*** TEXT ***

How to Use Mouthwash Properly (Yes, You’ve Been Doing It Wrong)

Dr. Sheila Dobee

Family, Cosmetic and Implant Dentist

Date : 21/09/2020

Did you know there is a right and wrong way to use mouthwash? Believe it or not, many people all over the globe are using mouthwash wrong. However, all it takes is a little diligence and patience to learn how to use it the correct way.

You grab some, swish it around, and spit. Easy, right? Well, hang onto your toothbrush, because it’s not as simple as all that. There is not only a mountain of them to choose from, but different formulas, and a few other things that can trip you up.

So, let’s learn how to use mouthwash the right way.

The Scoop About Mouthwash

Mouthwash is a rinsing agent that is primarily used to freshen your breath after you brush your teeth. It can come in many different forms, and different options feature different active ingredients that will work to increase your overall oral health.

*** End of TEXT ***

WHAT YOU HAVE TO DO: Continue the mouthwash article from the point where it stops.

*** STORED DATA ***

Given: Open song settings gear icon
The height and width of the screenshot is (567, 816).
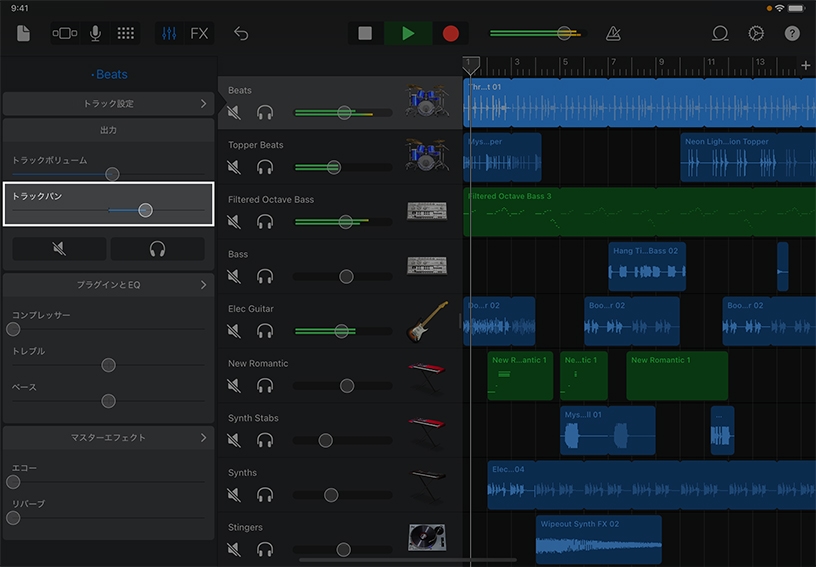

*** End of STORED DATA ***

EXERCISE ANSWER:
Like therapeutic varieties which contain fluoride, for instance.

Therapeutic mouthwashes fight bacteria, reduce plaque, and can treat gingivitis.

It’s important to note that each one is different, and that some cosmetic mouthwashes are only used to leave you with a fresh taste in your mouth. Which isn’t a bad thing, but you need to know what you want out of yours before you buy it.

Common ingredients

Some common ingredients you’ll find in mouthwash are:

  • cetyl pyridinium chloride — for bad breath
  • essential oils — plaque control and gingivitis
  • chlorhexidine — plaque control and gingivitis
  • fluoride — prevents tooth decay
  • peroxide — whitening

Can Mouthwash Whiten Teeth?

You might think a quick rinse of the mouth will also whiten your teeth. After all, don't all of them do that?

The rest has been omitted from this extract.